[EXTRACTED MATERIAL]:
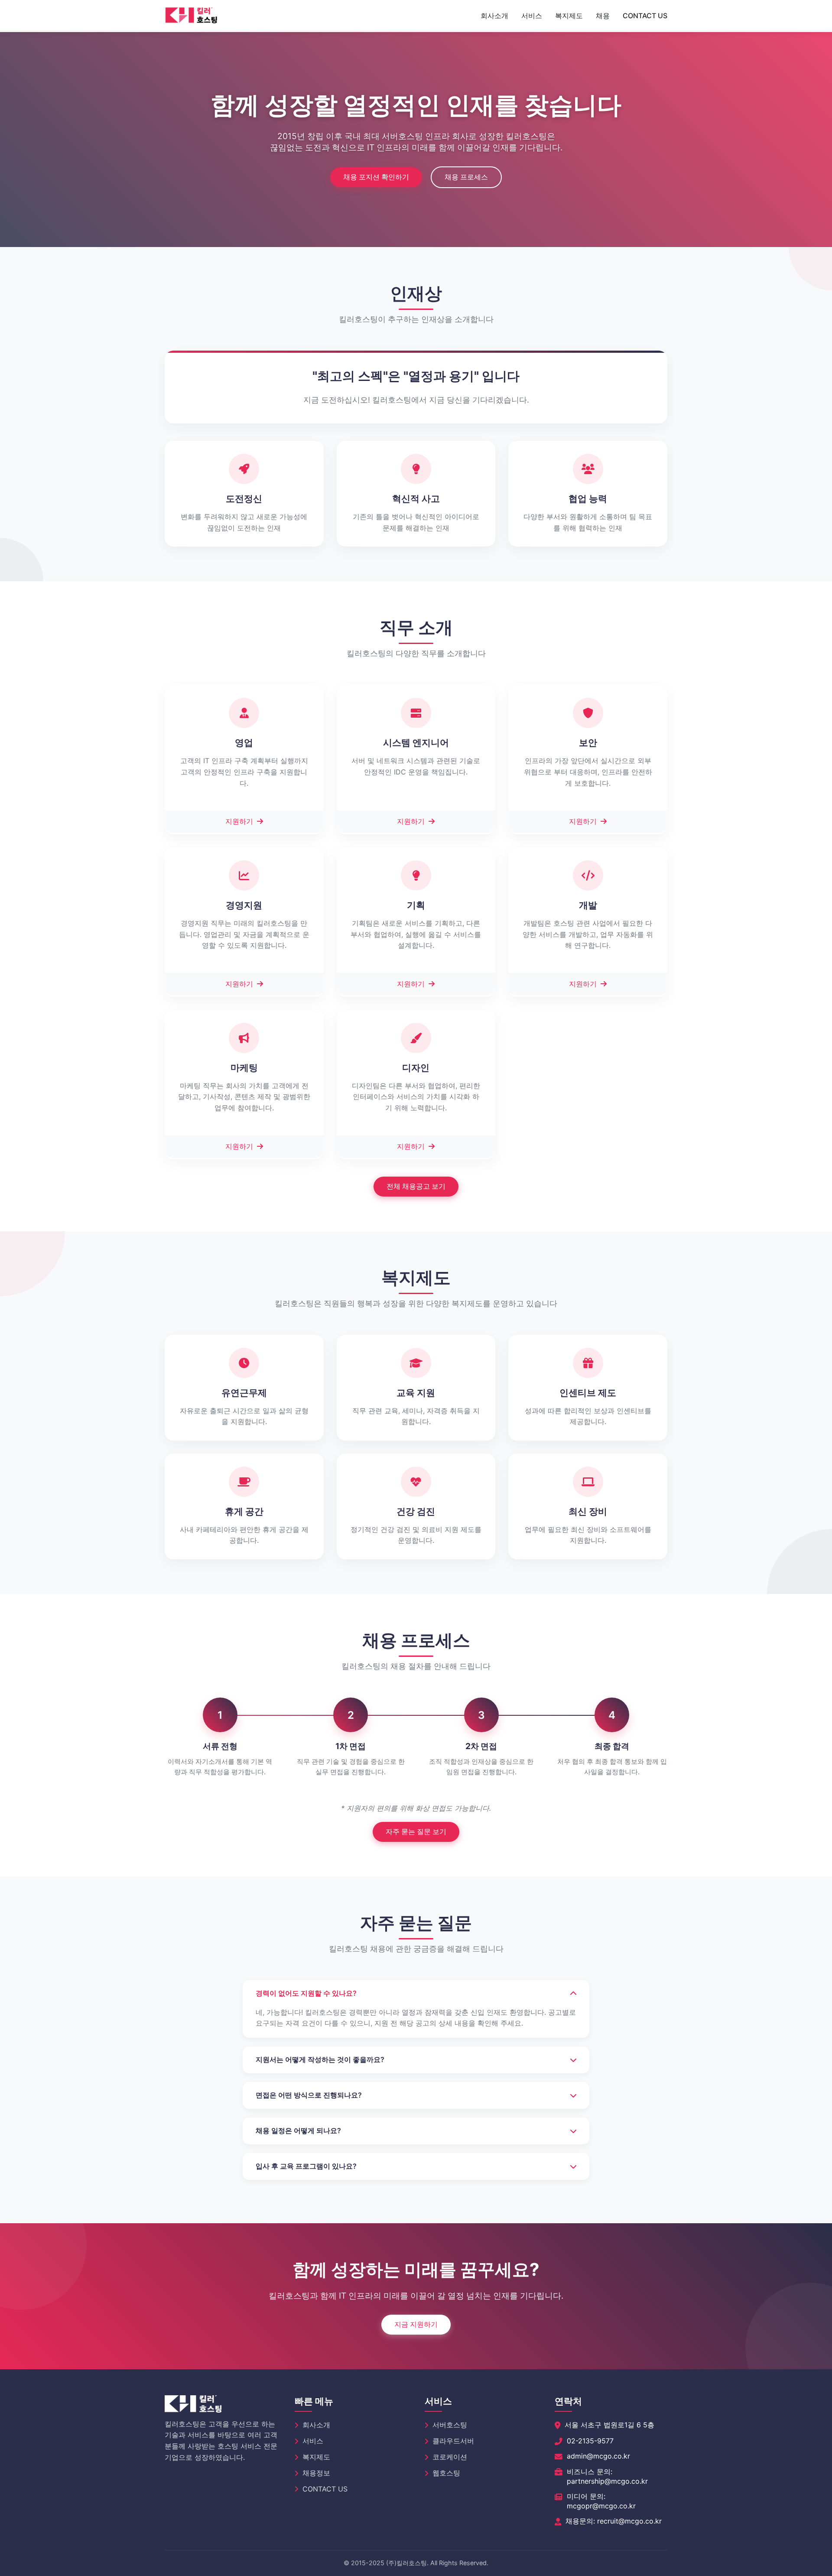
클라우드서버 (453, 2440)
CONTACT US (645, 15)
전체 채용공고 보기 (416, 1186)
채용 (603, 15)
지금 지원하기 (416, 2324)
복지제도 (569, 15)
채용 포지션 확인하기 (376, 176)
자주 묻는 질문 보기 (416, 1831)
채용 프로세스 (466, 176)
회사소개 (494, 15)
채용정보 (316, 2473)
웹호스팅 (446, 2473)
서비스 (531, 15)
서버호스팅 (449, 2424)
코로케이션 (449, 2456)
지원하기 (240, 821)
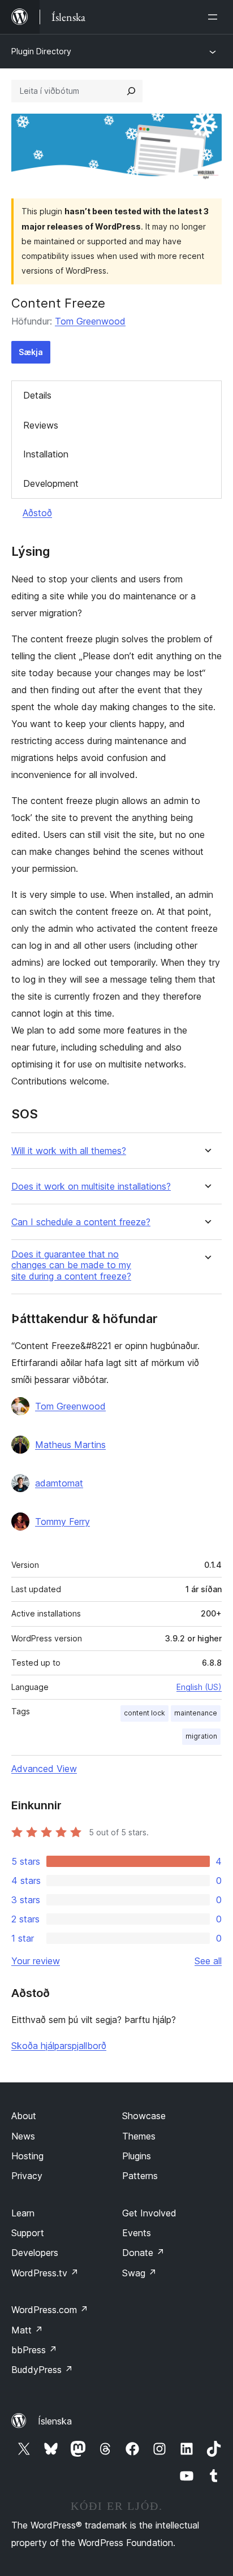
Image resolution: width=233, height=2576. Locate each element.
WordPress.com (49, 2309)
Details (37, 395)
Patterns (140, 2175)
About (23, 2115)
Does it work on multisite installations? (91, 1186)
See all (208, 1960)
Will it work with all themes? (68, 1151)
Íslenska (55, 2421)
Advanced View (44, 1768)
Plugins (136, 2156)
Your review (35, 1960)
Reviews (40, 425)
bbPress (34, 2349)
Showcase (144, 2115)
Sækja (31, 352)
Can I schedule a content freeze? (80, 1222)
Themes (139, 2136)
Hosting (27, 2156)
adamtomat (59, 1483)
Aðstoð (37, 512)
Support (27, 2232)
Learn (22, 2213)
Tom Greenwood (90, 321)
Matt (27, 2330)
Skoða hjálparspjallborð (58, 2045)
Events (136, 2232)
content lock (144, 1713)
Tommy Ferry (62, 1521)
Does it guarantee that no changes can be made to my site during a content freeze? (71, 1265)
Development (51, 483)
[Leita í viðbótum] (131, 91)
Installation (45, 454)
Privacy (26, 2175)
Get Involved (149, 2213)
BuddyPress (42, 2369)
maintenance (195, 1713)
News (23, 2136)
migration (201, 1736)
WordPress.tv (45, 2273)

[ASSIGNED TASK]: Transcribe only the lines above that start at the line containing "채용 (603, 15)" and end at the line containing "content lock (144, 1713)". Omit pictures.

[ANSWER SPACE]:
채용 (603, 15)
지금 지원하기 (416, 2324)
복지제도 (569, 15)
채용 포지션 확인하기 (376, 176)
자주 묻는 질문 보기 (416, 1831)
채용 프로세스 (466, 176)
회사소개 (494, 15)
채용정보 (316, 2473)
웹호스팅 (446, 2473)
서비스 (531, 15)
서버호스팅 (449, 2424)
코로케이션 (449, 2456)
지원하기 (240, 821)
Image resolution: width=233, height=2576. Locate each element.
WordPress.com (49, 2309)
Details (37, 395)
Patterns (140, 2175)
About (23, 2115)
Does it work on multisite installations? (91, 1186)
See all (208, 1960)
Will it work with all themes? (68, 1151)
Íslenska (55, 2421)
Advanced View (44, 1768)
Plugins (136, 2156)
Your review (35, 1960)
Reviews (40, 425)
bbPress (34, 2349)
Showcase (144, 2115)
Sækja (31, 352)
Can I schedule a content freeze? (80, 1222)
Themes (139, 2136)
Hosting (27, 2156)
adamtomat (59, 1483)
Aðstoð (37, 512)
Support (27, 2232)
Learn (22, 2213)
Tom Greenwood (90, 321)
Matt (27, 2330)
Skoða hjálparspjallborð (58, 2045)
Events (136, 2232)
content lock (144, 1713)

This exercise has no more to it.